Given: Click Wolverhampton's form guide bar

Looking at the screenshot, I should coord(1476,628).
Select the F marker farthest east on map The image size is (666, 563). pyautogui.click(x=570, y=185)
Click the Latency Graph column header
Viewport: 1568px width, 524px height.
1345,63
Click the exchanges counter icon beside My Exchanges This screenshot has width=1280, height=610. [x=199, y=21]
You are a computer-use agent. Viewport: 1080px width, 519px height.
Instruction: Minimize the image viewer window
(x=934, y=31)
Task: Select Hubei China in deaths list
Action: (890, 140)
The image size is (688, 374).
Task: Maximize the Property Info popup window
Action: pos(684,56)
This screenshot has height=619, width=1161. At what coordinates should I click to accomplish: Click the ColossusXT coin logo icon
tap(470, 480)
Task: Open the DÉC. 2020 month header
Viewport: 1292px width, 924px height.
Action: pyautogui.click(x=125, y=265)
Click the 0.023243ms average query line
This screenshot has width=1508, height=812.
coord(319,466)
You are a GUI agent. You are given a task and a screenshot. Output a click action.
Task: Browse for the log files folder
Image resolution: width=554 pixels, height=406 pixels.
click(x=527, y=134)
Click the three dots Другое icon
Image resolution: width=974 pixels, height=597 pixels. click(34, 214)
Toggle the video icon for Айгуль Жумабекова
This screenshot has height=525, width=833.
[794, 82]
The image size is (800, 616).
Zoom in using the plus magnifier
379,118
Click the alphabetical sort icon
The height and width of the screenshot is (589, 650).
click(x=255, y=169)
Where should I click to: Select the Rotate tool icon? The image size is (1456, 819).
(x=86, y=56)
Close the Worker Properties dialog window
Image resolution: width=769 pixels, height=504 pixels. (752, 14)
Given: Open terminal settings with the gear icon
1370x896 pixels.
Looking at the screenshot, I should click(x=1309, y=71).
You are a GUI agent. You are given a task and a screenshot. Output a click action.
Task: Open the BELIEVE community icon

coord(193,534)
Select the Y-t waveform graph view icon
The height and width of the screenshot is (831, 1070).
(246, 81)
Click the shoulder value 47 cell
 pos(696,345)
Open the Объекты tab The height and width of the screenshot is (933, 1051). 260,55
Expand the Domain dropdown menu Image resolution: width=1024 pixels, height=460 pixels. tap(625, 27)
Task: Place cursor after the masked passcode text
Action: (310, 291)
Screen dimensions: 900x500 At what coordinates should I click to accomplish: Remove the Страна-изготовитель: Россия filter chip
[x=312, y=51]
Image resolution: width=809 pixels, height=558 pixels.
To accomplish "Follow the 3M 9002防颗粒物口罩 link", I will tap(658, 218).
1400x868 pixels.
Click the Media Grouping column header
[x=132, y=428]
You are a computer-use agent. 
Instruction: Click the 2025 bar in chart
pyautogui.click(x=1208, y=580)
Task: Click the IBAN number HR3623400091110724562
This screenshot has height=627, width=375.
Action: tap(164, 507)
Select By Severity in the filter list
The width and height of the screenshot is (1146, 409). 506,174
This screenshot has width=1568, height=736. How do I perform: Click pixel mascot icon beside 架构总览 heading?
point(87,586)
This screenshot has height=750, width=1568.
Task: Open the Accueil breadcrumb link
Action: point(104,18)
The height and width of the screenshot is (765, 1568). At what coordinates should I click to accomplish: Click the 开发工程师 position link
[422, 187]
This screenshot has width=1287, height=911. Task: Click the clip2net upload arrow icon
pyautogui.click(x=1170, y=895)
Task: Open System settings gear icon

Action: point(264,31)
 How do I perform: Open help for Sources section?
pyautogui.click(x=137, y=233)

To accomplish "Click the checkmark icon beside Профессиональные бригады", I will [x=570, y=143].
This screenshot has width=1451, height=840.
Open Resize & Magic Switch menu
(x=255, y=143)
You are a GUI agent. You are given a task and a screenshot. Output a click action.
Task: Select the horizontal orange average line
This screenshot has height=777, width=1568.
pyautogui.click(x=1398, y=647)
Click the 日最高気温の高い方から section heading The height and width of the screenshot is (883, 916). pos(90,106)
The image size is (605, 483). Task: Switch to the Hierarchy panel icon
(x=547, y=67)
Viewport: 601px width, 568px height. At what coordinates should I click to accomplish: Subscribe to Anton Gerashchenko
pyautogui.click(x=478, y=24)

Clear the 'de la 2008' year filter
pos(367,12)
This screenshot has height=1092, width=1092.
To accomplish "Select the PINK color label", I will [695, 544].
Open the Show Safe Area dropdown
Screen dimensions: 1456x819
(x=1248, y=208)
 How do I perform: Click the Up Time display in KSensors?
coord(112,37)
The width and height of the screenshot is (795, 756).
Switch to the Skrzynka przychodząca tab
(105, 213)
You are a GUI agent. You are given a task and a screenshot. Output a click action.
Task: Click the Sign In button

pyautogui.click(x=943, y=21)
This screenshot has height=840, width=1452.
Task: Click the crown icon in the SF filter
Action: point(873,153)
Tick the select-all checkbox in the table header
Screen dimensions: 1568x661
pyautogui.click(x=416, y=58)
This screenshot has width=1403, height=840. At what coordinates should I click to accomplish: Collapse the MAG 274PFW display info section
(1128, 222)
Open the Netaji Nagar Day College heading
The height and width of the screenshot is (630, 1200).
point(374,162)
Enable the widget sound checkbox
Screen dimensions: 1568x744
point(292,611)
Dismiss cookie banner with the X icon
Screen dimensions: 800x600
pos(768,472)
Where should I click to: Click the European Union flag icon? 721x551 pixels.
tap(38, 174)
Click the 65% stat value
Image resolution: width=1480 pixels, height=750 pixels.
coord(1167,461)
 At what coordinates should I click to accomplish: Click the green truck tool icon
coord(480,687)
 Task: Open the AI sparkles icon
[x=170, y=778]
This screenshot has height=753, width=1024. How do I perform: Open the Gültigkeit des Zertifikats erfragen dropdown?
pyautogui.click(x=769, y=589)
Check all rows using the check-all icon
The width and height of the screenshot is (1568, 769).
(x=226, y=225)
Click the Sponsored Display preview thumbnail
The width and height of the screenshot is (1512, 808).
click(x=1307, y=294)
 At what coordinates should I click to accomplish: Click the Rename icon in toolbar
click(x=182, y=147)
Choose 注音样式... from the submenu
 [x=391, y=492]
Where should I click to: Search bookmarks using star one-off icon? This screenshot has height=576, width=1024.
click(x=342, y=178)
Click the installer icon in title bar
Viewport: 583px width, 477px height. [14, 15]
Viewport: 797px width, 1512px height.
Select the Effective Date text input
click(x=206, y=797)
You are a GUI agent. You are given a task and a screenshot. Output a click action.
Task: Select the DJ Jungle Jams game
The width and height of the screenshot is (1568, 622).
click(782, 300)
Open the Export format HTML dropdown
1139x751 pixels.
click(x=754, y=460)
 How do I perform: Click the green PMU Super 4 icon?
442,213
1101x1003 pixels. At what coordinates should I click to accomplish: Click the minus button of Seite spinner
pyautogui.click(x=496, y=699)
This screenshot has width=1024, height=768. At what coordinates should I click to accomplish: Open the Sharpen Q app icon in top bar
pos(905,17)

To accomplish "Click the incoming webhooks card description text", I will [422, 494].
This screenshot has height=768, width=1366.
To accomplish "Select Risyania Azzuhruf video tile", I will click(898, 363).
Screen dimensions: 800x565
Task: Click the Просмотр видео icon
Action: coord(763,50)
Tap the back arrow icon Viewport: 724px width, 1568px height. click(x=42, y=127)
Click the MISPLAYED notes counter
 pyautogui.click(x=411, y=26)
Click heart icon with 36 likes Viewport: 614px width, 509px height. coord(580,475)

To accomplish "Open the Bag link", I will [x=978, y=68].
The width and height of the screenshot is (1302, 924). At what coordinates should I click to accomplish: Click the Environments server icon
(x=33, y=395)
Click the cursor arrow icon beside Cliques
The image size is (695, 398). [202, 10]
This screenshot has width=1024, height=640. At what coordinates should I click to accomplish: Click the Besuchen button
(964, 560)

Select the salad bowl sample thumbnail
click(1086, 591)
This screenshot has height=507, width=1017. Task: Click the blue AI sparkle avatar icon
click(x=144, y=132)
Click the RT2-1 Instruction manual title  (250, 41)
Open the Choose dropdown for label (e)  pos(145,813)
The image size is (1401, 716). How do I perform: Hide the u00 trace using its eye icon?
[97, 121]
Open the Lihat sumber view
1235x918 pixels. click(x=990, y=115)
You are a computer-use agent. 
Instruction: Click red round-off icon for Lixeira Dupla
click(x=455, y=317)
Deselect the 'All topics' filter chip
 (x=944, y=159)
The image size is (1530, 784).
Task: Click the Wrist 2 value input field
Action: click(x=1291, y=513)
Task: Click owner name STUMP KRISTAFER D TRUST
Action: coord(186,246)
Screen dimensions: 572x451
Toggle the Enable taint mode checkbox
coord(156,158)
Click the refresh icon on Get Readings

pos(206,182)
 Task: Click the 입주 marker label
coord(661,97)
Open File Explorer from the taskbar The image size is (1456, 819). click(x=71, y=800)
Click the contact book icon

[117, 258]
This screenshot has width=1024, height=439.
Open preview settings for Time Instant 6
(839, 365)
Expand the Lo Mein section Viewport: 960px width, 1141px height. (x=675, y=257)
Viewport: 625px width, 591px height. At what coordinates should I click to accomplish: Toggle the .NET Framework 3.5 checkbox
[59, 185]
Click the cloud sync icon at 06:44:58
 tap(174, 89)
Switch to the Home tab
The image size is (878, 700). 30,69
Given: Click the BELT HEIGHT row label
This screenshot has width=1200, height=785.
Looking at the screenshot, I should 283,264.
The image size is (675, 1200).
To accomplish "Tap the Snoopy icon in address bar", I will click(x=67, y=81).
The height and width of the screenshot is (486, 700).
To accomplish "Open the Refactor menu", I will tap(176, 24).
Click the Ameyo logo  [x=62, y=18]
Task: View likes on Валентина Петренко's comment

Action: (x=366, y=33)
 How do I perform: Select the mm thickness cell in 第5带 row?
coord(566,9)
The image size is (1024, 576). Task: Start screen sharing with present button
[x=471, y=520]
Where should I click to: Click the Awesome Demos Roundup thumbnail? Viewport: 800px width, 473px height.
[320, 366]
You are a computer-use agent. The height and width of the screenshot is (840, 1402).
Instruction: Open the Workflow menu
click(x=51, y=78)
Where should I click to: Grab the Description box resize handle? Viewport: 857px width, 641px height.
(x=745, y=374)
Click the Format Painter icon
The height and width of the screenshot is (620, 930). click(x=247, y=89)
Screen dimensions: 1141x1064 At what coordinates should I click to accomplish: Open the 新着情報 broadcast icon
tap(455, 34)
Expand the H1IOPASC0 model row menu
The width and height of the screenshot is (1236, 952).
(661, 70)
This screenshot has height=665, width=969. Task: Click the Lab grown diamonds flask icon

_AIM_: Convert the stretch from the line containing "Screen dimensions: 1141x1064" through the end of the data into a JSON list of strings, one string per line, leaving out blank lines.

_SOLUTION TO THIS PROBLEM_:
[
  "Screen dimensions: 1141x1064 At what coordinates should I click to accomplish: Open the 新着情報 broadcast icon",
  "tap(455, 34)",
  "Expand the H1IOPASC0 model row menu",
  "The width and height of the screenshot is (1236, 952).",
  "(661, 70)",
  "This screenshot has height=665, width=969. Task: Click the Lab grown diamonds flask icon"
]